Album charnière, La Pucelle s'avère pleinement satisfaisant. C'est avec impatience et la curiosité piquée au vif qu’on attend la suite de cette magistrale page d’Histoire.
À lire aussi :
Chronique du tome 1
Tome 2
Tome 3
Les avis
kurdy1207
Le 10/01/2018 à 08:55:47
Ce qu'il faut souligner avec ce 5ème album du trône d'argile c'est la qualité du dessin. En le comparant avec le tome 1, on voit une progression assez phénoménale. Théo devient un dessinateur vraiment incontournable et chacune des BD auxquelles il participe est un délice.
Quant à l'histoire, sur fond de guerre de cent ans, elle continue à nous maintenir en haleine. L'idée de la manipulation de Jeanne pour lui faire apparaître des saints et saintes qui n'en sont pas est très originale et certainement plus vraisemblable que la réalité. Nous voilà donc avec notre illuminée à la recherche de nobles agréments pour partir "sauver" le dauphin et le royaume de France.
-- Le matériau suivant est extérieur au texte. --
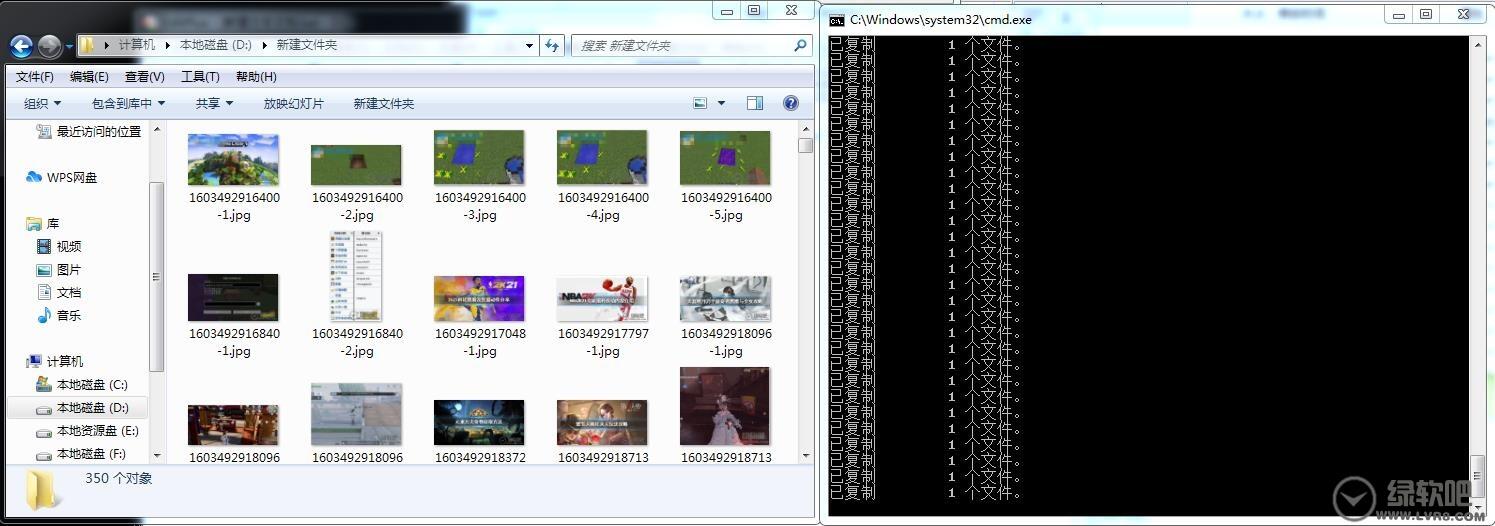Click the change view icon button
The height and width of the screenshot is (526, 1495).
pos(701,103)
Le seul regret et cela depuis le premier album c'est certainement l'afflux de texte qui ne correspond pas à l'idée que je me fais de la bande dessinée. C'est un avis très personnel, mais le dessin devrait raconter et se substituer au texte dont la présence ne devrait que le servir. Les pages 31, 35, 40 et 54 sont de bons exemples de ce qu'il ne faudrait pas faire. Ensuite, l'histoire avec un grand H ne peut sans doute se contenter de cela et c'est sans doute la grande difficulté à laquelle sont confrontés les auteurs.
Embu
Le 29/12/2014 à 20:02:29
D'emblée, la première page de l'album en met plein la vue avec cet arbre immense qui élance ses branches dans le ciel : le dessin est impeccable, comme d'habitude. Au niveau de l'histoire, c'est toujours très documenté et sourcé : on apprend des choses intéressantes, comme la tentative de raid des Orléanais sur les renforts anglais ou l'assassinat involontaire de Salisbury. Pas pour rien qu'un badge d'Historia reconnaissant la qualité de l'album est accolé sur la couverture. Par contre, la manipulation de Jeanne d'Arc par des déguisements de moines en saints laisse à désirer ; ça gâche un peu l'histoire religieuse de notre pays, même s'il y a de l'originalité dans l'idée. De plus, on a parfois l'impression que la trame narrative traîne en longueur, même s'il y a beaucoup de rebondissements : le roi est toujours en train de douter tandis que l'armée française continue à cumuler les défaites et ça en devient lassant. En bref, un album toujours aussi soigné et dont l'ouverture sur Jeanne d'Arc laisse heureusement prévoir un changement qui cassera le rythme habituel de la série.
aldo 1975
Le 02/01/2014 à 12:00:23
Toute la complexité des rapports entre les duchés éclate dans ce cinquième tome. La clarté du récit qui faisait la force des albums précèdent est ici beaucoup moins évidente, c'est toujours magnifiquement illustré mais plus bavard. Les auteurs proposent une vision de la "création de l'icône" Jeanne d'arc et de ses apparitions qui me laisse assez perplexe.
Une petite déception pour cet album, mais sur l'ensemble c'est une très belle série.